Content starts
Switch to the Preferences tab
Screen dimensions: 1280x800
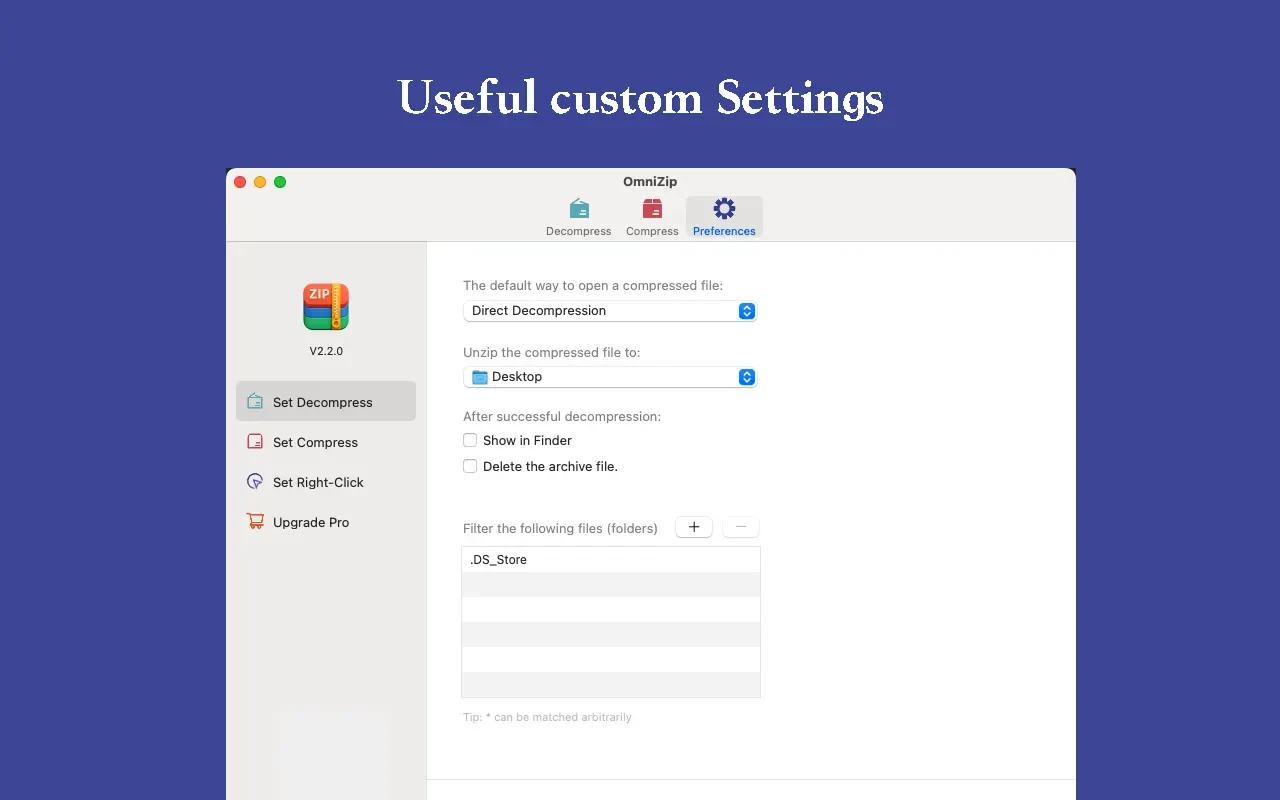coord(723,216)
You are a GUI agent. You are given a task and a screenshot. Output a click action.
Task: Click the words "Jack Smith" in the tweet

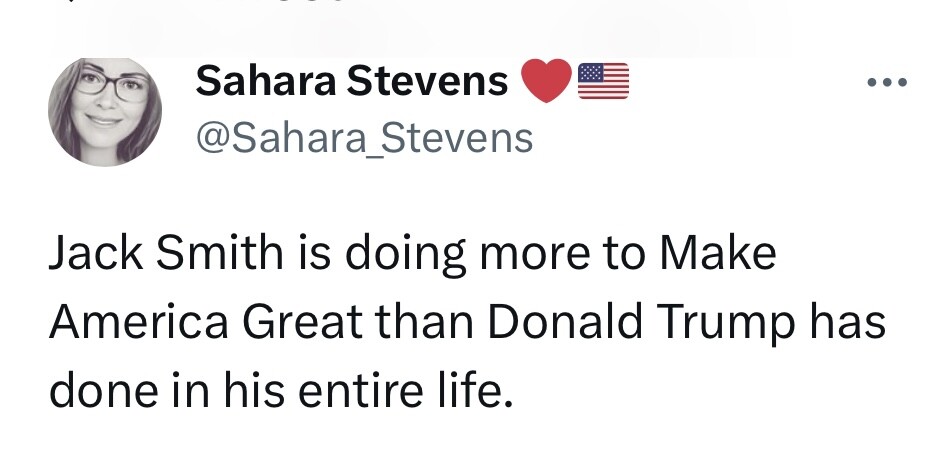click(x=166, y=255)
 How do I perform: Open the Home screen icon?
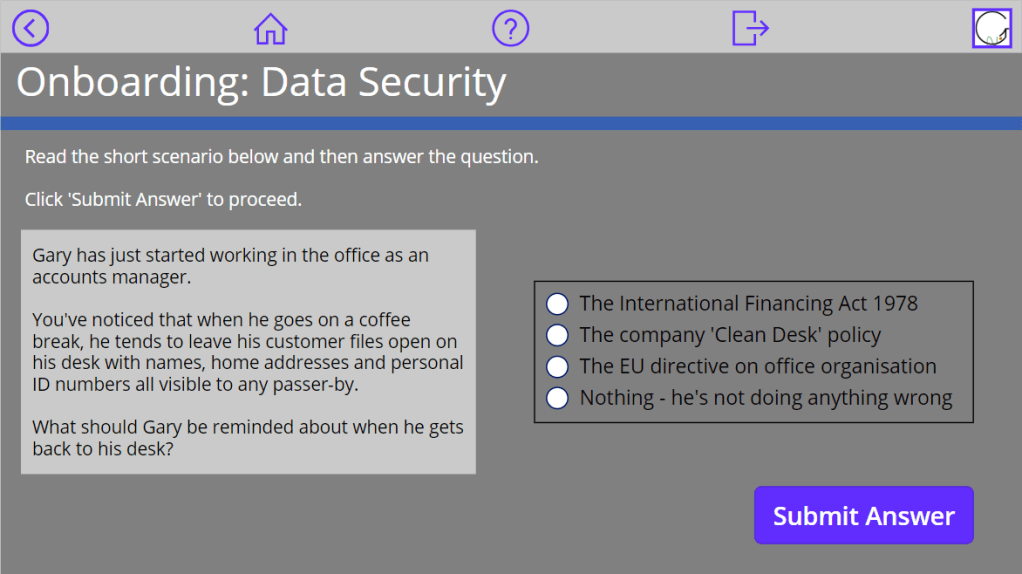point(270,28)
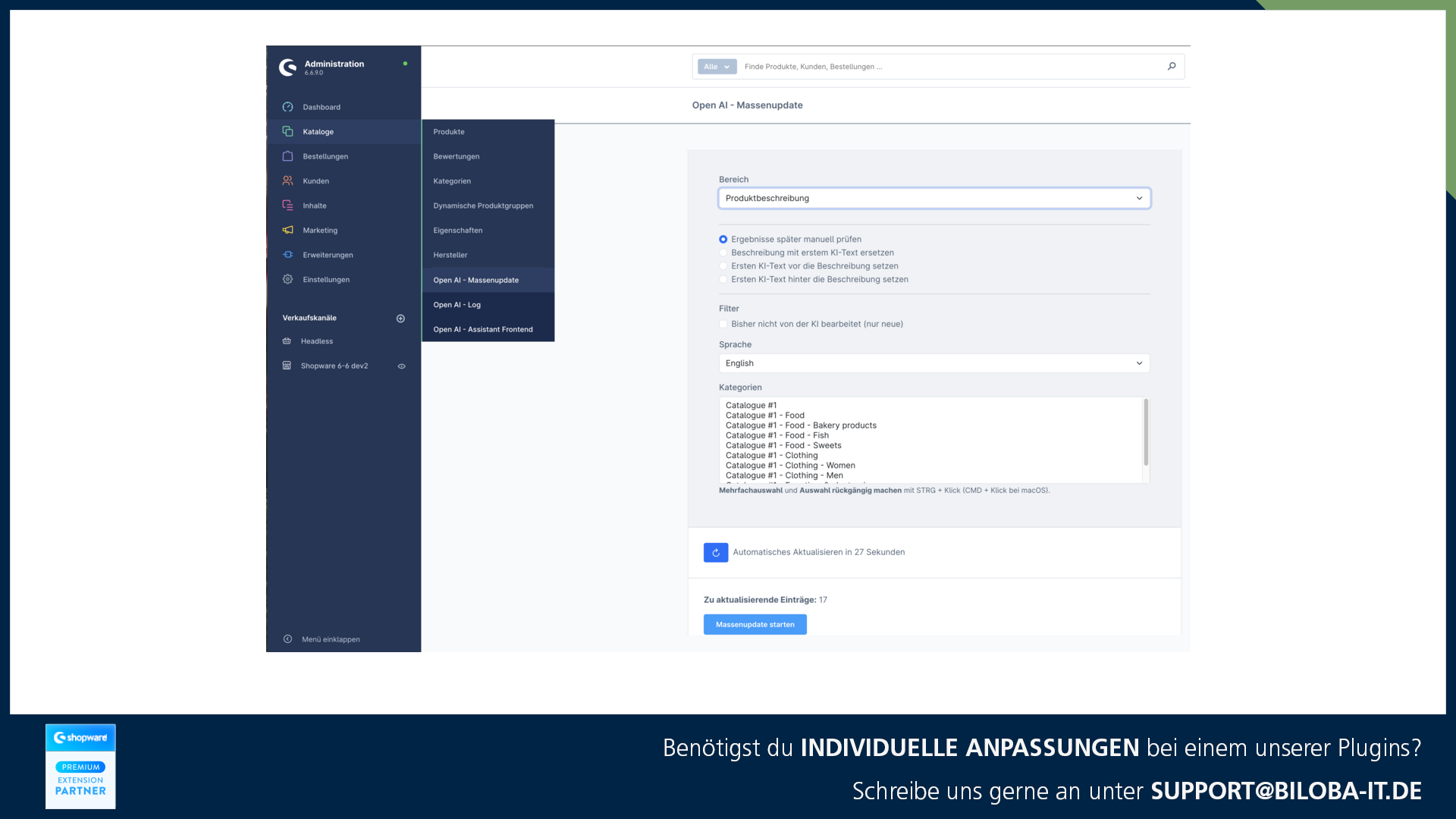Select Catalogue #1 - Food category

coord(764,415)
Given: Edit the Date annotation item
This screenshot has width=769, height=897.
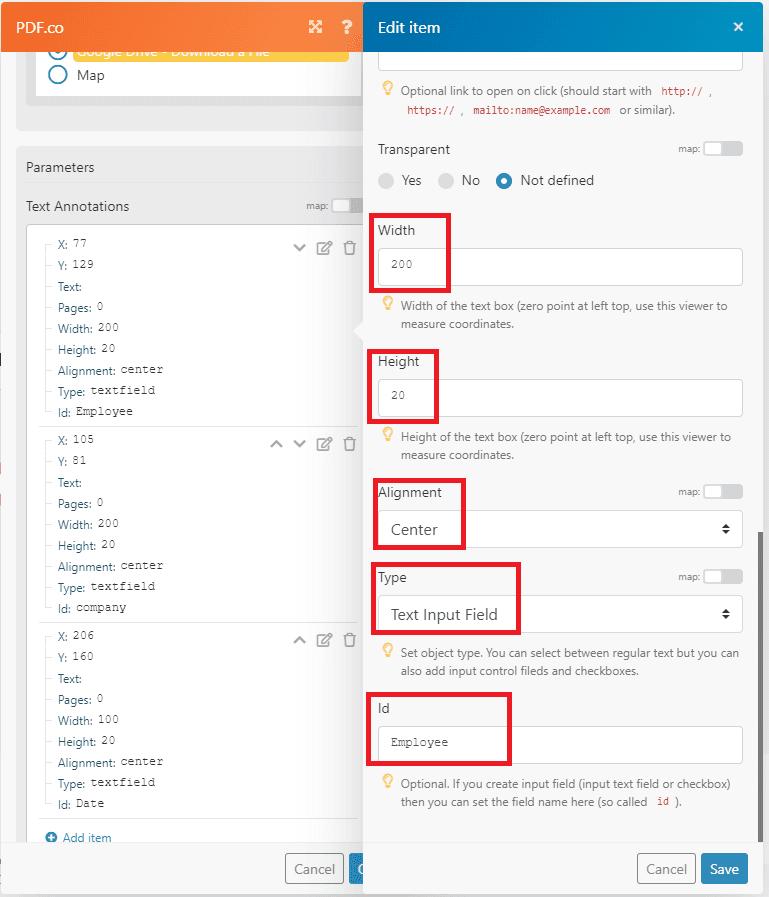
Content ends
Transcribe each entry exactly; images stay out.

Switch to the Preferences tab
Screen dimensions: 1280x800
coord(723,216)
You are a GUI agent. You are given a task and a screenshot. Output a click action.
Task: Click the words "Jack Smith" in the tweet

click(x=166, y=255)
 How do I perform: Open the Home screen icon?
point(270,28)
Select Catalogue #1 - Food category

coord(764,415)
Given: Edit the Date annotation item
This screenshot has width=769, height=897.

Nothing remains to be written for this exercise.